В накидках из волчьих и рысьих шкур ехали бурзянцы; в стеганых халатах и лисьих малахаях – бушмас-кипчаки. Ноги людей тоже обернуты сыромятной кожей, чтобы у спешившихся с коней не слышен был шаг. На древках у них конские челюсти, как топоры; длинные палки с заостренными и обожженными концами – копья. У всех всадников ременные нагайки с вплетенными в них конскими зубами; к седлам подвязаны пуки веревок – арканы для врагов. В белых шароварах и белых кафтанах, с луками и колчанами, набитыми стрелами, ехали тамьянцы. В ладно сшитых чекменях, с ножами и кинжалами, отделанными серебром, – щеголеватые табынцы и горбоносые, угрюмые тунгаурцы. За ними – каршинцы в островерхих шапках с опушкой из барсучьего меха. На халатах поблескивали юшманы – нашитые металлические бляхи, на головах у многих шлемы и мисюрки.
Каждого из этих батырей перед началом похода провожали из аулов величальными песнями:
В предгорье, у края ковыльной степи стояла новая Чебаркульская крепость. В безветренной устоявшейся тишине словно издали накатывались одна за другой волны потревоженного ковыля. Может, только зоркий глаз беркута, парившего в вышине, мог бы заметить, как, маскируясь ковылем, ползли по степи люди, прикрепив к голове, к плечам, к поясу легкие густые метелки, и казалось, что это взволнованный неощущаемым ветром ковыль широкими грядами накатывался все ближе к крепости.
– В самом деле, что это за диво? Ветра нет, а ковыль в непрестанном движении… – вглядываясь в степную даль, удивлялся часовой, стоявший на крепостном валу. Он побежал было к башне, чтобы сообщить о замеченном, но впившаяся в горло стрела опрокинула его навзничь. И сразу в начавшей сумерничать степи стали вспыхивать огоньки: лежа в ковыле, башкирские воины выбивали кремнем огонь, поджигали курчавую бересту, прикрепленную к наконечникам стрел, и посылали эти горящие стрелы в деревянные башни крепости. Одни из стрел гасли, не долетая до цели, а другие впивались в бревна и в пазы между ними, проконопаченные хорошо высохшей паклей, и оставляли в ней свое огненное жало. Еще минута, другая – и зачадила, загорелась высокая башня.
Будто сразу уплотнились отшатнувшиеся от зарева сумерки и, вместе с расстилавшимся дымом, укрыли потемками степь, передав ее быстро наступившему вечеру, готовому тотчас перейти в непроглядную ночь. Лишь поблизости от пожарища колеблющиеся огневые блики высвечивали землю.

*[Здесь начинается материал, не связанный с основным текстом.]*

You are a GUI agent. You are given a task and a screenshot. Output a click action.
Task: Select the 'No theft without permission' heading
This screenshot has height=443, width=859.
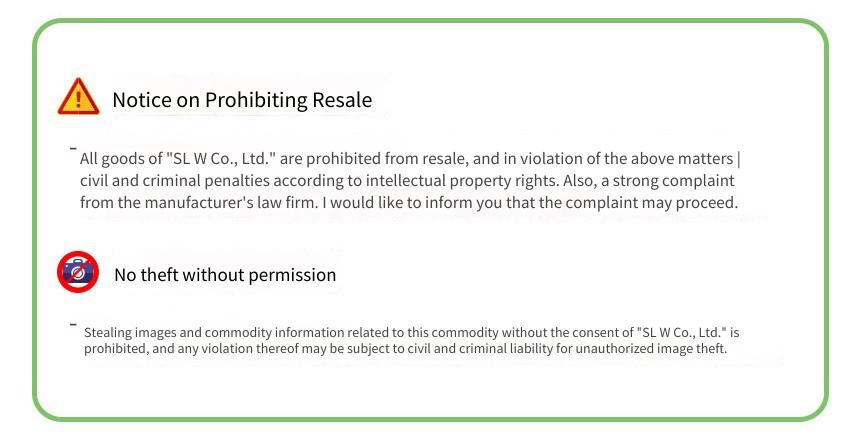[x=225, y=275]
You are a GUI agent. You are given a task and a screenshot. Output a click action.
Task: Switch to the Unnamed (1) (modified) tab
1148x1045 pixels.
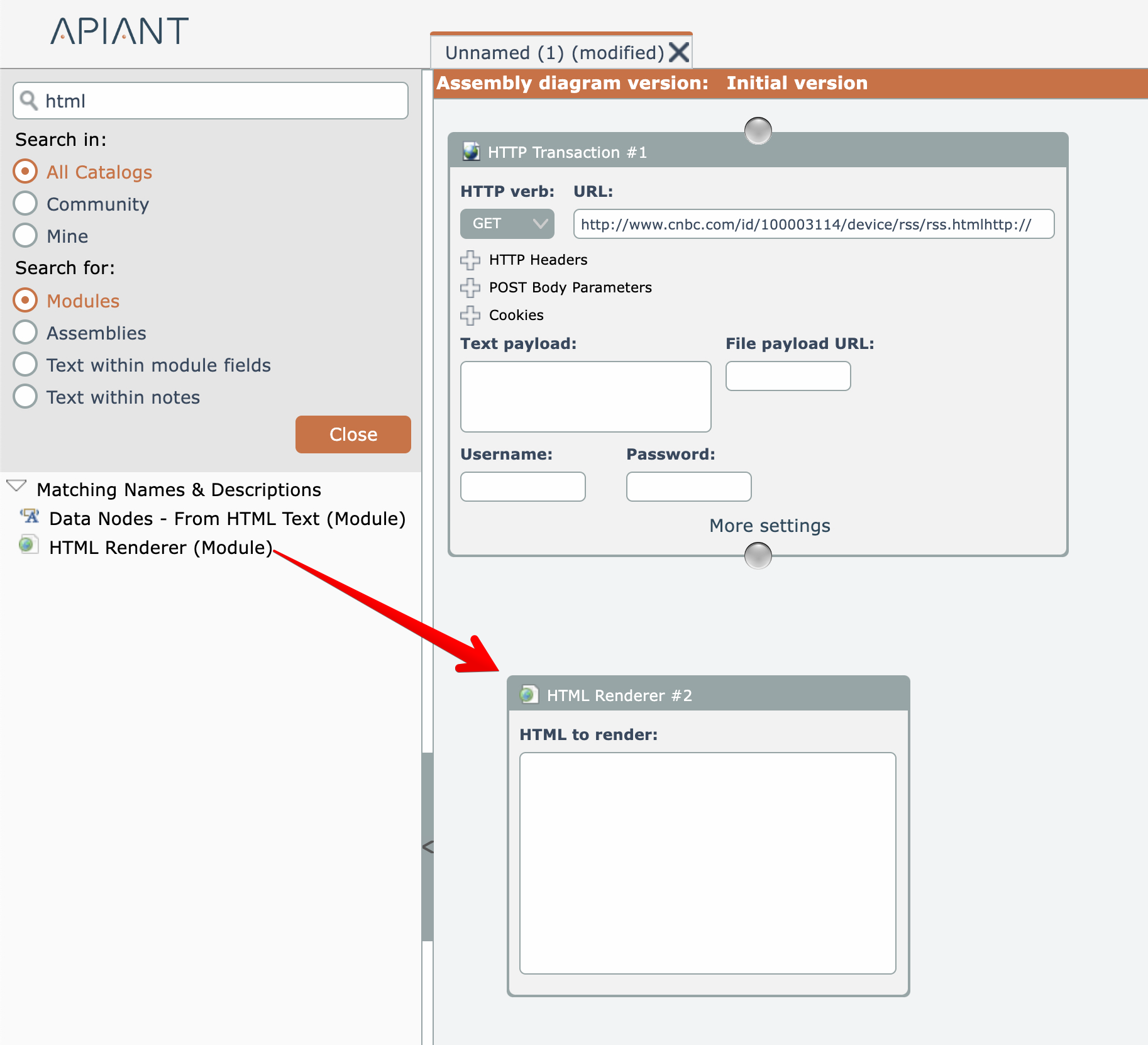coord(554,53)
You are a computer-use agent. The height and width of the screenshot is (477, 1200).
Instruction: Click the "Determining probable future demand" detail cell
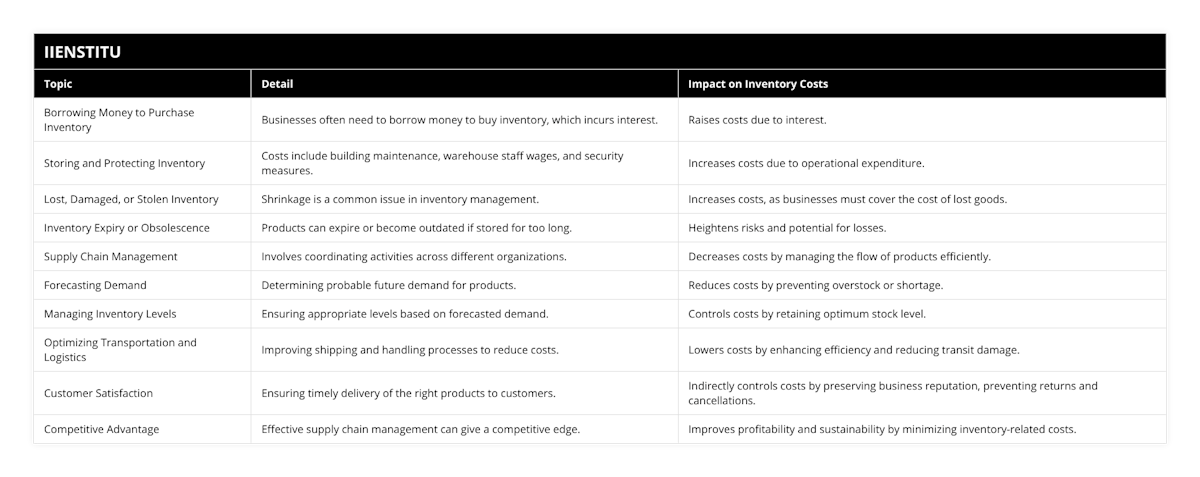[x=388, y=285]
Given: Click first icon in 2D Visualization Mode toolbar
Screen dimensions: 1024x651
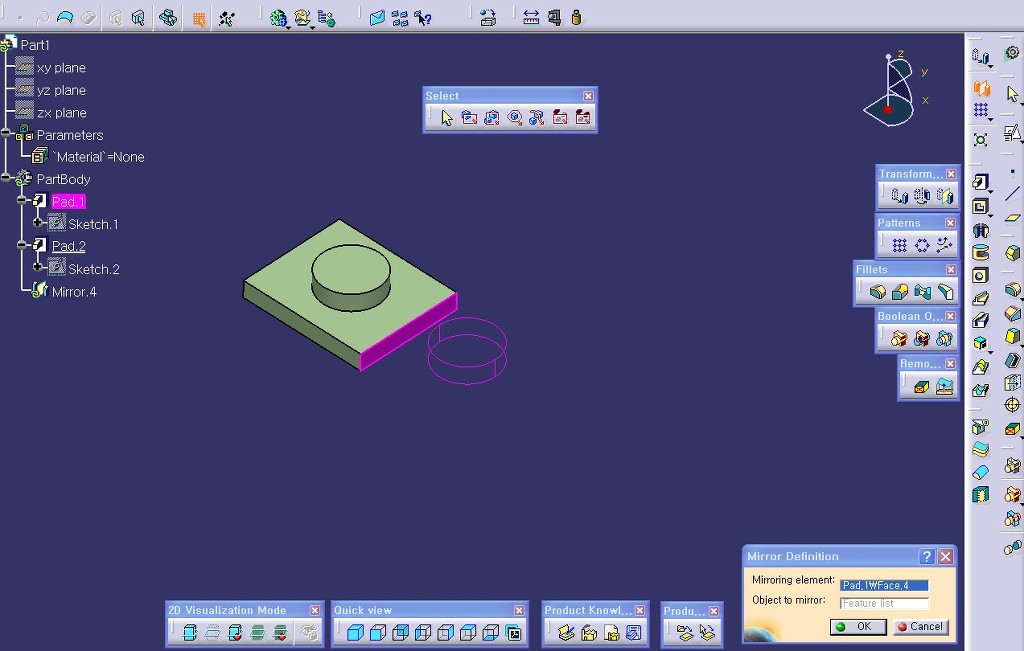Looking at the screenshot, I should (x=190, y=632).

– Новая крепость горит! – угадывал командир отряда Бахметев.
Он погнал быстрее коня, и за ним весь его отряд перешел с неторопливого конского шага на рысь.
Все внимание Бахметева было обращено на зарево сильнее разгоравшегося пожара. Среди окружающей темноты вдали выделялись контуры Чебаркульской крепости, озаренные багровым отсветом, и всему отряду передавался внезапный сполох.